Ambiente di lavoro conflittuale e responsabilità datoriale
Cass. civ., sez. lav., ord. 4 gennaio 2025, n. 123
Con la sentenza in oggetto la Cassazione è tornata sul tema dell’obbligo datoriale di sicurezza, confermando in toto la sentenza di Appello che aveva riconosciuto in favore di una dirigente il risarcimento del danno biologico subito in seguito allo sviluppo di un clima di forte contrasto personale in ragione dell’intenzione del superiore gerarchico di attuare un processo di riorganizzazione degli uffici.
La pronuncia si inserisce nel recente e cospicuo filone di legittimità (Cass. 3822/2024, Cass. 4664/2024, Cass. 15975/2024) che, ribadendo la natura solo medico-legale di nozioni quali mobbing e straining, afferma che la mera tolleranza, da parte del datore, di un ambiente di lavoro stressogeno fonte di danno alla salute dei lavoratori rappresenta un inadempimento al dovere di sicurezza di cui all’art. 2087 c.c. ed è quindi fatto ingiusto, fonte di danno risarcibile: pertanto, ritiene corretto il ragionamento dei giudici di Appello secondo cui il datore, considerata la situazione di conflittualità venutasi a creare nell’ufficio, avrebbe dovuto intervenire al fine di ristabilire la necessaria serenità, anziché contribuire a sua volta ad un circolo vizioso di reciproche iniziative provocatorie che aveva finito per logorare la salute psicofisica della ricorrente.

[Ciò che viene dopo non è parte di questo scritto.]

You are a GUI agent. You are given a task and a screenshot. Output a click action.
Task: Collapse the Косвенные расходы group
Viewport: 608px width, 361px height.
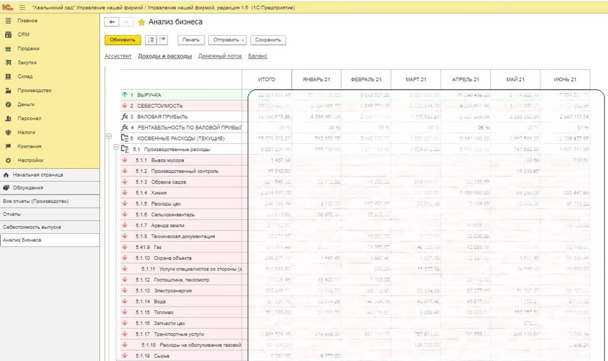pos(109,136)
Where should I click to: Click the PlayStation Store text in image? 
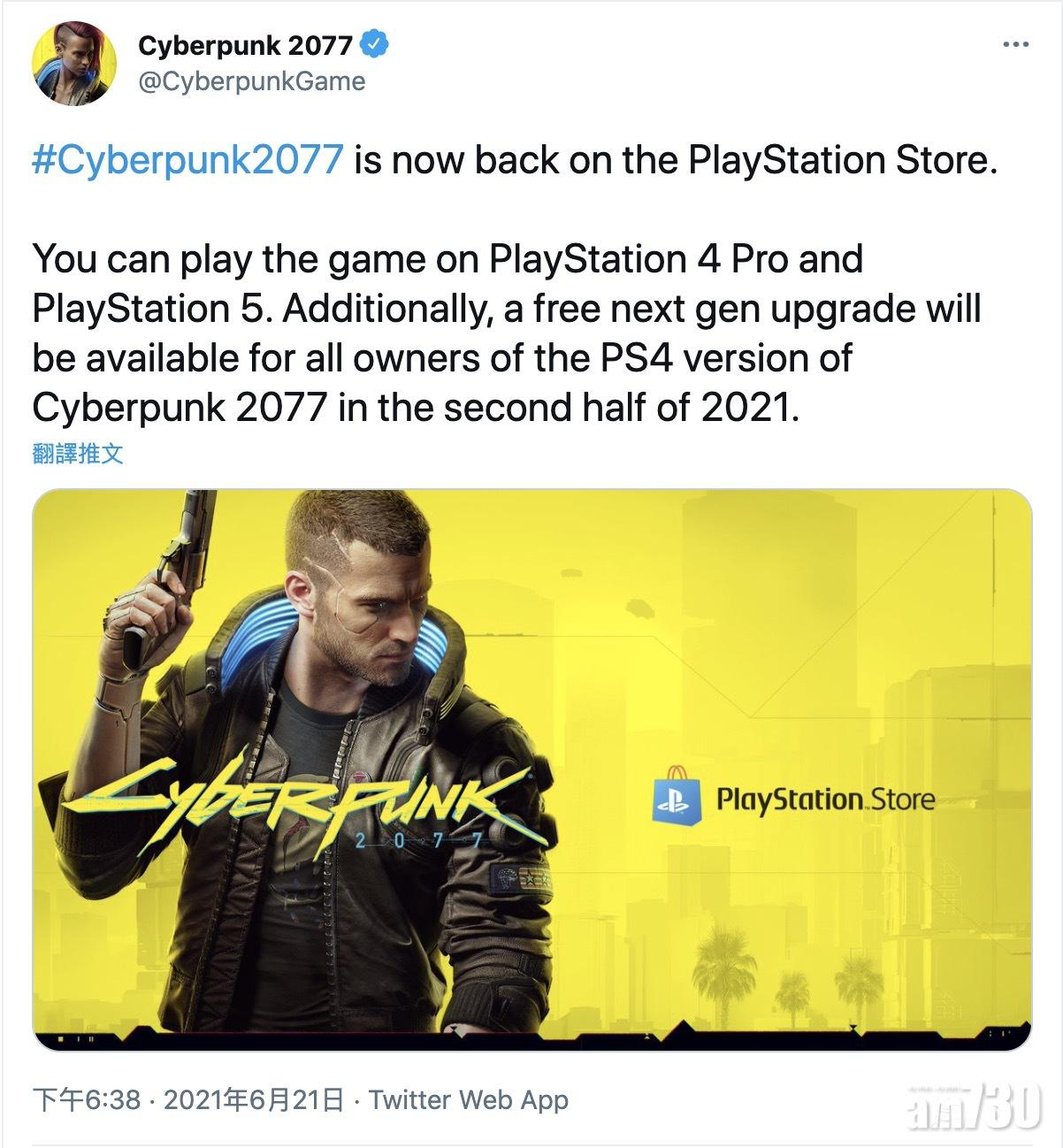point(825,800)
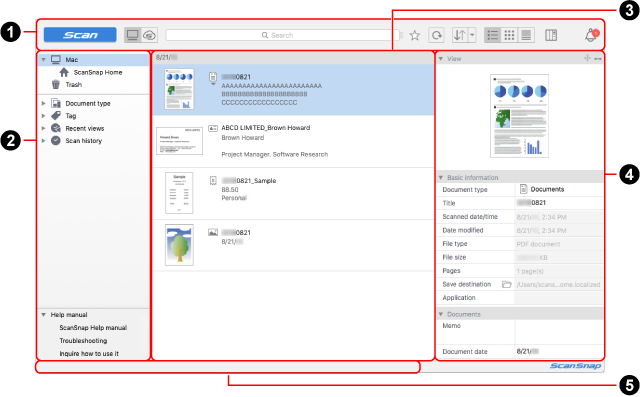Expand the Document type tree node

[43, 104]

Merita segnalare come la Corte abbia ritenuto privo di pregio il motivo di ricorso datoriale secondo cui i giudici di Appello avrebbero omesso di considerare le risultanze della perizia secondo la quale la lavoratrice reagiva in modo eccessivo a situazioni di stress: oltre che inammissibile in quanto volto ad un nuovo esame del materiale probatorio, il motivo sarebbe stato comunque infondato perché «l’art. 2087 c.c. trova applicazione a protezione dei lavoratori in ogni caso, e ciò anche verso i lavoratori più deboli, sicché la maggiore fragilità del lavoratore incrementa e non attenua gli obblighi datoriali di protezione».